3 - The creature attack was really random, and the character makes it seem like he knows what it is and that's why he fears it so much, but then suddenly he doesn't know and is only running.
4 - The fact he's immortal was referenced subtly in the beginning but then almost thrown at the readers' face when he's running from the creature
5 - The ending was rushed and I didn't really feel anything after it, it just ended
I feel like this needs a rework, but it could be improved if you built the world and the character better. So far, many things happen that the reader just has no reason to care about.
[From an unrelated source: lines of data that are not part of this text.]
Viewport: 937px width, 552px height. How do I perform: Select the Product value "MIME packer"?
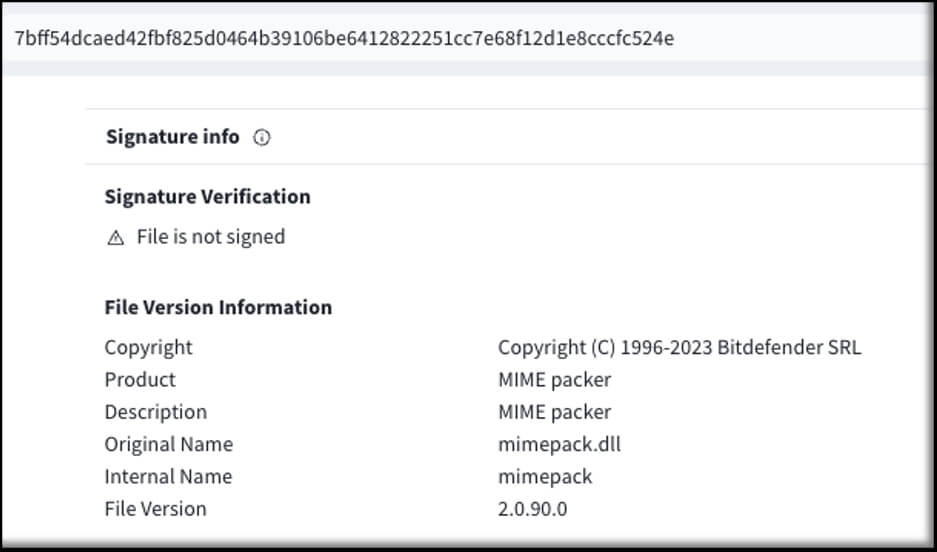coord(554,380)
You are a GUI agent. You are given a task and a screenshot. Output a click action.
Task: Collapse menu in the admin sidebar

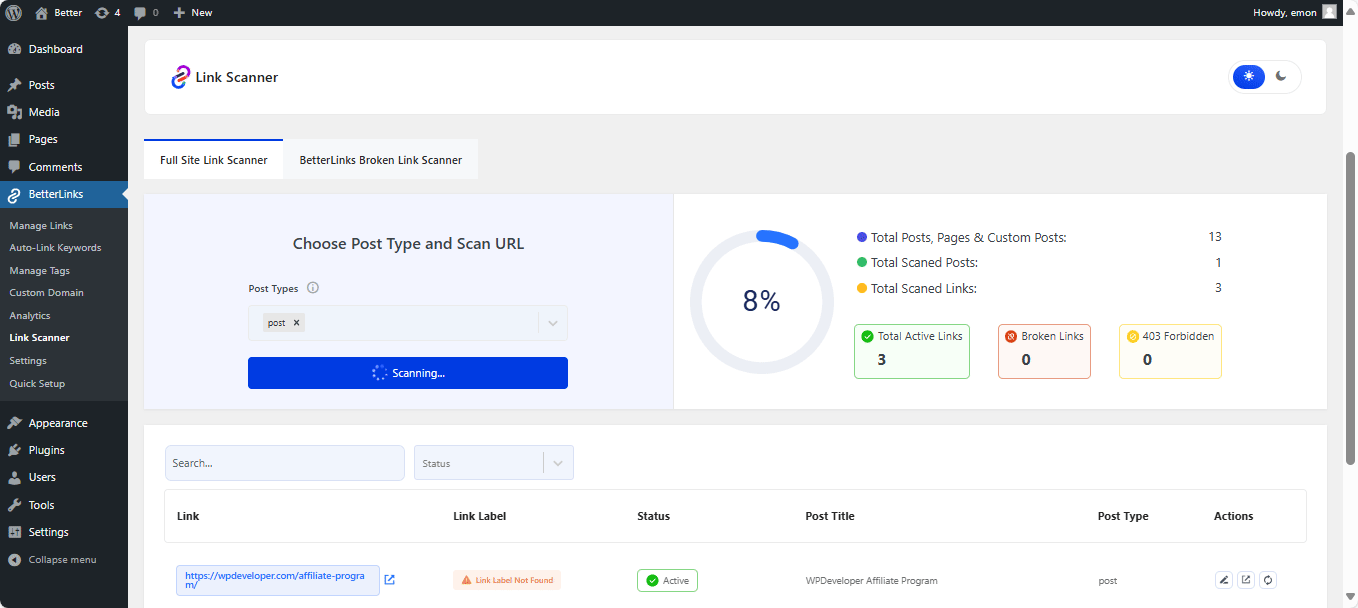click(60, 559)
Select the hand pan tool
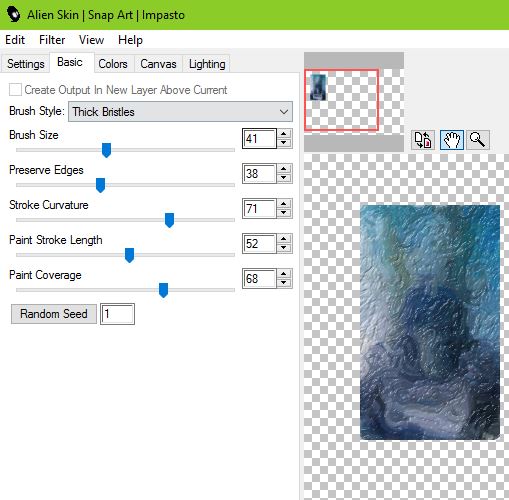This screenshot has height=500, width=509. pyautogui.click(x=451, y=140)
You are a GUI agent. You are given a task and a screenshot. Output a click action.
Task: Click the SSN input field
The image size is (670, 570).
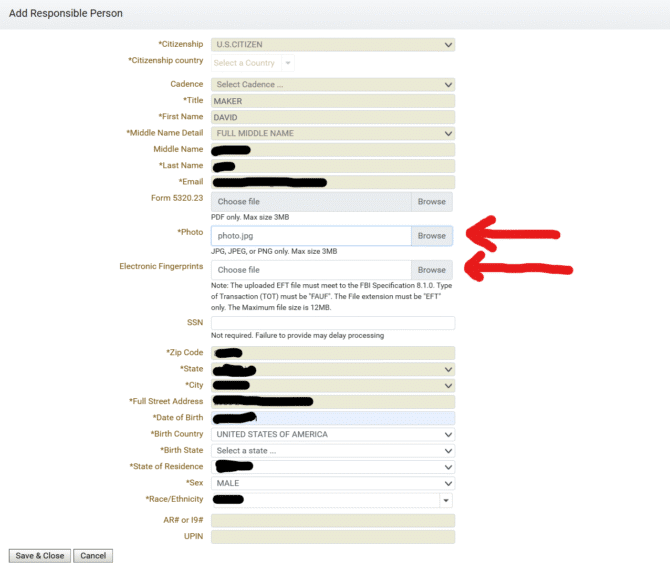coord(332,323)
I wish you the best in your future writing endeavors, and good luck with your next articles for the context!
Feedback from
Snapdragon133
Was going to leave a good amount of crit for this one, but Zero covered pretty much all of it, so I'll keep it brief. I found this to be boring, because while things happened they happened for either no reason or with no explanation. Additionally, I find the use of the phrase "mind fuck" at the end to be out of character. It really doesn't fit the tone of the rest of the story either. I'm happy to see that you've thought about editing after the contest, and encourage you to do so
Feedback from
Gabriel McQueen
A short story has to do a lot of worldbuilding and character establishing very quickly. I think you've got the story beats down, but you need more substance. By the end of this story, I still didn't know who this character was, why they had been in a cell, what the spire was and why they wanted to explore it, who else was in the spire, or what caused the change in the sky and land that's described in the first paragraph. All questions that could be answered, or at least have answers suggested or hinted through memories, thoughts, actions or reactions of the character during the time they spend exploring this space, rather than summing up that time as just travling x number of days, or x number of floors. I wanna know how this person feels about what they're experiencing. Are they shocked/horrified/saddened by the changed sky? Do they struggle at all on the three day journey to the spire? Do they know why they were in a cell, and how do they feel about having been in one? Are they offended/perplexed/unsettled/disgusted by the fact that their clothes have been changed, seemingly without their knowledge? Stuff like that, that's what makes a character real to me, and makes me want to know what's going to happen to them next.